**LISTED ENTRIES**
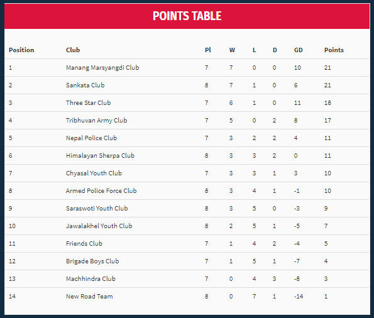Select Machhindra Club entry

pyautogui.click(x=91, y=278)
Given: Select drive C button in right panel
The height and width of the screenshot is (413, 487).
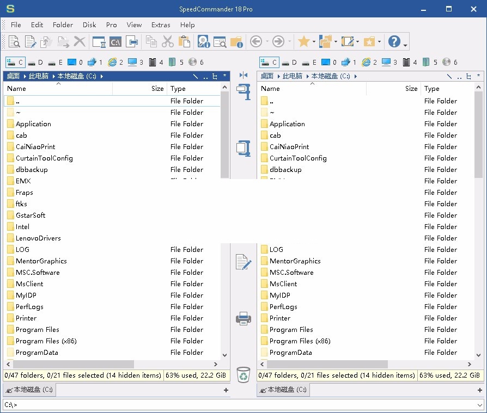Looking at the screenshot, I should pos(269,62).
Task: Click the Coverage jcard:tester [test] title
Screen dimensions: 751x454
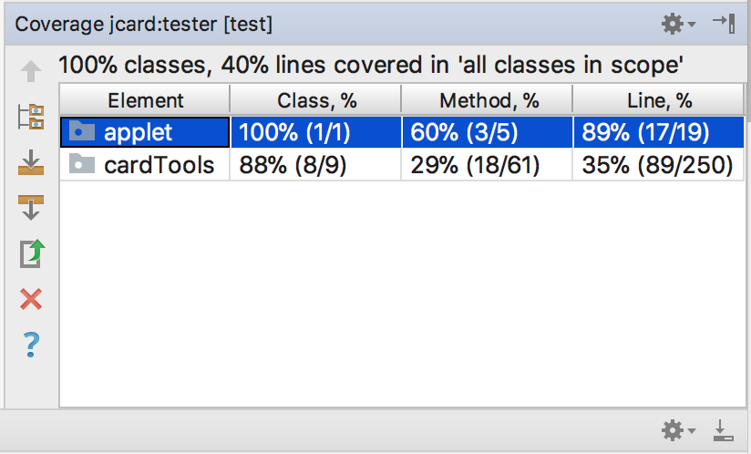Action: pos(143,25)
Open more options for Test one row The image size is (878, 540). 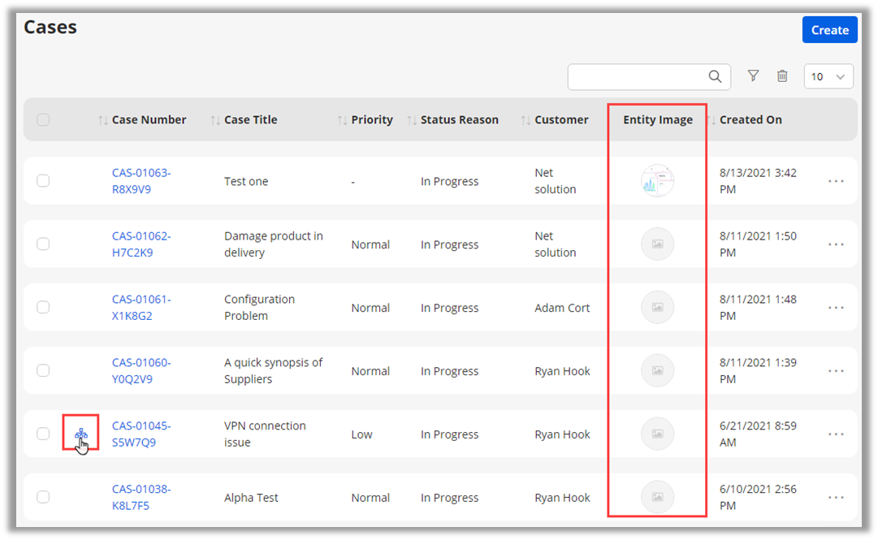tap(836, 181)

...

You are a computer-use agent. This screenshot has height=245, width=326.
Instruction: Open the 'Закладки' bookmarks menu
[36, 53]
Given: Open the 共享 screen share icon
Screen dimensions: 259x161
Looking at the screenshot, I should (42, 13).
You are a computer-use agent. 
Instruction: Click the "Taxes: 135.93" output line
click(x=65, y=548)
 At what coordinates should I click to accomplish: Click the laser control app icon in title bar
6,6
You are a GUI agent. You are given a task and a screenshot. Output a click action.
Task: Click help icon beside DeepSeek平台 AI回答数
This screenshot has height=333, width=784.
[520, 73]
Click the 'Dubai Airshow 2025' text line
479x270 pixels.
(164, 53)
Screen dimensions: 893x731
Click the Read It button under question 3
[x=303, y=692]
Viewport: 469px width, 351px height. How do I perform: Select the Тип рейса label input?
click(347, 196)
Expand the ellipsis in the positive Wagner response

**TASK STATEMENT**
In the listing above, locate the line containing "Screen dimensions: 259x161" and the line containing "Expand the ellipsis", then transcribe both and every line between them verbatim.

**TASK RESULT**
Screen dimensions: 259x161
Looking at the screenshot, I should (42, 13).
You are a computer-use agent. 
Instruction: Click the "Taxes: 135.93" output line
click(x=65, y=548)
 At what coordinates should I click to accomplish: Click the laser control app icon in title bar
6,6
You are a GUI agent. You are given a task and a screenshot. Output a click action.
Task: Click help icon beside DeepSeek平台 AI回答数
This screenshot has height=333, width=784.
[520, 73]
Click the 'Dubai Airshow 2025' text line
479x270 pixels.
(164, 53)
Screen dimensions: 893x731
Click the Read It button under question 3
[x=303, y=692]
Viewport: 469px width, 351px height. How do I perform: Select the Тип рейса label input?
click(347, 196)
Expand the ellipsis in the positive Wagner response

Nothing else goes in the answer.